** Opening Exercise passage block **

Regarding the Paris Convention for the Protection of Industrial Property (1967), Argentina has ratified the Lisbon Act (1958), but not the Stockholm Act (1967). However, in accordance with Article 2.1 of the TRIPs Agreement, it is mandatory for members to comply with the substantive parts of the Paris Convention.
Following adoption of the TRIPs Agreement, several changes were introduced to adapt Argentine legislation to the agreement's minimum standards (eg, the term of patent protection and the availability of patent rights in all fields of technology).
In Argentina, patents and utility models are governed by Law 24,481, as amended by Laws 24,572 and 25,859, and by Regulatory Decree 260/96.
One positive aspect of the Argentine patent regime is that unlike many other similar statutes in the world, the Constitution explicitly sets forth in Article 17 that inventors are entitled to obtain property rights on their inventions.
On the other hand, Argentina is not a member of the Patent Cooperation Treaty. Consequently, foreign patent applicants must decide within a shorter timeframe whether to file a patent application in Argentina, maintaining their foreign priority application date.
Article 33 of the TRIPs Agreement states that "the term of protection available shall not end before the expiration of a period of twenty years counted from the filing date". Under Article 35 of Law 24,481, patents are granted for a non-extendable term of 20 years, to be counted from the application filing date.

** Closing Exercise passage block **

### Exercise
Quote word for word the stretch of the passage on Argentine patent law from "In Argentina, patents" through "on their inventions.".

** Opening Excerpted records block **

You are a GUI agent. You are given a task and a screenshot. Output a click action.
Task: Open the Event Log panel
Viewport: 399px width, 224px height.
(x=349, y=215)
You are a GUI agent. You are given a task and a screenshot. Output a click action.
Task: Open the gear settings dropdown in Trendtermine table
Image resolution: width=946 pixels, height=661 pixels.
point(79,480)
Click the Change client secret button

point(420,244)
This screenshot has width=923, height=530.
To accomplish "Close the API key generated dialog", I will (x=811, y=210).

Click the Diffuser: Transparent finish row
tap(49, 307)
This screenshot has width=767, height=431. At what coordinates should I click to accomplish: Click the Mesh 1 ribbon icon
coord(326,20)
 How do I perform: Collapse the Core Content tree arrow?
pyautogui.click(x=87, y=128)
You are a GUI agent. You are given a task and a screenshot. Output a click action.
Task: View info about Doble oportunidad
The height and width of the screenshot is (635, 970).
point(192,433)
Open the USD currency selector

** Closing Excerpted records block **

### Answer section
In Argentina, patents and utility models are governed by Law 24,481, as amended by Laws 24,572 and 25,859, and by Regulatory Decree 260/96.
One positive aspect of the Argentine patent regime is that unlike many other similar statutes in the world, the Constitution explicitly sets forth in Article 17 that inventors are entitled to obtain property rights on their inventions.